Prisão de Cuamba

Quem me conhece sabe bem: uma das minhas características mais cerradas é ser pouco dado ao nojo e à frescura. Não me sensibilizo facilmente, não desinfecto as feridas, não tenho problemas com comida estragada, durmo com a pele salgada do mar e do suor, rio-me de quem adoece com frequência e os meus hábitos de higiene são pouco… presentes. Acima de tudo, é um laço que partilho com esta África; andar por aqui descalço, sujo e fedorento faz-me sentir bem e em casa. Tenho orgulho em ser assim, e, por alguma razão, quanto mais me criticam, mais encaro esta abrunhisse como uma espécie de força e de racionalidade; e uma virilidade-de-homem-das-cavernas que algumas miúdas até curtem.
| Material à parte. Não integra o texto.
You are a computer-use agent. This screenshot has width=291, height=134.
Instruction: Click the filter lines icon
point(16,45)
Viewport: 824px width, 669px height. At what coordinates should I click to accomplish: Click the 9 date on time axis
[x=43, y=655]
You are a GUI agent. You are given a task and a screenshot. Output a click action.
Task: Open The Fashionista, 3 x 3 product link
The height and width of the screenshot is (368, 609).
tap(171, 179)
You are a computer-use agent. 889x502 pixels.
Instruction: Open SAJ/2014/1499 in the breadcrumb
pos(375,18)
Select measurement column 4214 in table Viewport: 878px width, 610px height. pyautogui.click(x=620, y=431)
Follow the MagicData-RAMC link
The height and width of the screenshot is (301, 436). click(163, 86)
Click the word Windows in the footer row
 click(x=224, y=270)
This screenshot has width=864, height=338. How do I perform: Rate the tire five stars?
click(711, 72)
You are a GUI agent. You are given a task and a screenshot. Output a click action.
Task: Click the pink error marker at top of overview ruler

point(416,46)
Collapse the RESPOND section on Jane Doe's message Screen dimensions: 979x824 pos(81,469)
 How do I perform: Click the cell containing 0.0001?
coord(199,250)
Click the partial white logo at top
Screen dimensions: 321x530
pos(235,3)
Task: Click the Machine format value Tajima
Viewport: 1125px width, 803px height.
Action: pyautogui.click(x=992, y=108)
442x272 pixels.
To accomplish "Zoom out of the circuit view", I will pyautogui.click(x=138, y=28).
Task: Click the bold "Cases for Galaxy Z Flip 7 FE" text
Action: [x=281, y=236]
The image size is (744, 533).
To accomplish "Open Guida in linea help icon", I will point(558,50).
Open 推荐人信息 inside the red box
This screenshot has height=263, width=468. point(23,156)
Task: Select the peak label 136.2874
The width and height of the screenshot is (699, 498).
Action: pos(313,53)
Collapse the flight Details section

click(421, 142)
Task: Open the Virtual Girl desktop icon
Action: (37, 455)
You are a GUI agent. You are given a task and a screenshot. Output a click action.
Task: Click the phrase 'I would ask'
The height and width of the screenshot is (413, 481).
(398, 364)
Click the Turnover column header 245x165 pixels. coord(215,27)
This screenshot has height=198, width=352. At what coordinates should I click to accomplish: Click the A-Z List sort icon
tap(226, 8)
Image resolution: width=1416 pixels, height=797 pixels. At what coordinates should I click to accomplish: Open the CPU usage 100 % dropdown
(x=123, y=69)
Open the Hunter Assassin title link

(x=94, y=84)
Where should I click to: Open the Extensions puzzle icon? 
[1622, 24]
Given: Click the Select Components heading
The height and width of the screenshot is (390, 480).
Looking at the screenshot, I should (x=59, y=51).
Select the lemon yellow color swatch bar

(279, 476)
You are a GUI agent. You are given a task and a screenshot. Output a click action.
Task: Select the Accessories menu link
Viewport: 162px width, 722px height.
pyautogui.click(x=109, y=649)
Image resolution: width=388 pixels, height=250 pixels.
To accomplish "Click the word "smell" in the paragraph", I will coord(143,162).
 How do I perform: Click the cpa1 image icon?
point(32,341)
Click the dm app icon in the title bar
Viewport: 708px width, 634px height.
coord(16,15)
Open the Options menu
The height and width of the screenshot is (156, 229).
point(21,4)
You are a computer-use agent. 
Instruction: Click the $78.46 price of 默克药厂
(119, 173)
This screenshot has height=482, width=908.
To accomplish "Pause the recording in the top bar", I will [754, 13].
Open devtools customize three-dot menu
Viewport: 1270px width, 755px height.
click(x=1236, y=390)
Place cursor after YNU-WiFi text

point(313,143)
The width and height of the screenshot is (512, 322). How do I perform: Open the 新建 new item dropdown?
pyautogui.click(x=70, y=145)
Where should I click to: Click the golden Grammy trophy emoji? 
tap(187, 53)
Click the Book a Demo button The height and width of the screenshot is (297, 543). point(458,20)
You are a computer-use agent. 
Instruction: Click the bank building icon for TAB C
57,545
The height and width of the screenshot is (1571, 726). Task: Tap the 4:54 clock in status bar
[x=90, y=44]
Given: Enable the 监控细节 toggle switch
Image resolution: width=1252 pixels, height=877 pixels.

Mas hoje vivi uma experiência que me deu vómitos. Fui visitar a prisão de Cuamba. 184 reclusos dividem-se (24 sobre 24 horas) por dois espaços destinados originalmente a 30 pessoas cada. Esta densidade populacional é chocante – nunca vi nada assim – e o olhar perde-se no meio daqueles vultos que na escuridão parecem humanos fantasmas. Entrar nestes blocos – não obstante a simpatia surpreendente de quem os sobrelota – é uma experiência marcante; e urgiu vir escrever sobre ela.
O cheiro ainda está na minha garganta e, como nunca na minha vida, estou enjoado sem estar doente. Imaginem (reconhecendo á partida que vão estar infinitamente longe da real percepção daquela atmosfera) 40 graus, 90 negros encavalitados em beliches, deitados no chão ou em pé. Baldes para as necessidades (sim, merda e mijo, dia e noite ao lado deles); feridas abertas ou tratadas com óleo de motor. Duas refeições por dia e água no solo. Isto não vi eu, mas é assumido que, para hidratar os presos (lembrem-se dos 40 graus), uma vez por dia, é posta água no chão. E quem quer beber, ajoelha-se como um animal.
A Primeira-ministra de Moçambique assinou uma declaração em como os Direitos Humanos estão banidos destas instalações – e a regra das visitas é simples: quem falar com os prisioneiros sobre a precariedade das suas condições fica lá, retido.
Relações homossexuais desprotegidas, desesperadas e infecciosas, ali no meio, são prática comum; e comum é a prática de lá adoecer e por lá ficar. Ainda há pouco tempo morreram dois reclusos, com cólera – e não só permaneceram nos blocos os cadáveres por uns dias, como não foi, obviamente, feita qualquer limpeza posterior.
Se sinto pena? Não muita. A contracção do céu-da-boca e o remoer do estômago não me deixa espaço para mais nada, e às vezes, em África, o nosso cérebro não tem outra escolha senão aprender a bloquear sentimentos de piedade. Mas não foi fácil olhar nos olhos de homens feitos, que foram presos por roubar e não ter dinheiro para a multa – e ficam naqueles buracos mais de um ano à espera de julgamento.
Estou em África já há 4 meses, e já vi crianças roubarem os ossos do meu cão e comerem os caroços dos restos da fruta que mando para o chão... Já vi muita miséria, muito nojo, pequenas coisas que marcam quem tenha dois olhos na cara. Mas isto foi a visão do inferno.
E amanhã volto lá. Quero falar um pouco mais com aqueles pobres diabos, e levar-lhes qualquer coisa.

2 comentários:

Sara disse...

Sem dúvida q eu "curto", e muito, esse seu lado assim como muitos outros... ler o seu blog é como ler um daqueles livros que não se consegue parar ler ou como esperar pelo próximo capítulo de uma série que realmente nos prende ao sofá (talvez um simpson ou um family guy). Obrigada querido por me fazer rir e chorar ao mesmo tempo e fazer-me sentir cada pormenor e sensação, que vc tao bem descreve. Espero puder sentir o mesmo mas de perto, ao vivo e a cores...

Beijinho Grande

Sara

Unknown disse...

Luís através da tua escrita consegui visualizar a triste realidade em que vivem esses pobres homens.
Senti esse cheiro...
Olhei e vi a escuridão...
Olhei e senti o triste olhar gelado dessas vidas amarradas ao vazio!
Esses homens que não vivem, sobrevivem e alimentam-se do seu próprio sofrimento!

Continua a escrever porque, sem duvida nenhuma, tu és um brilhante escritor e sobretudo um brilhante homem!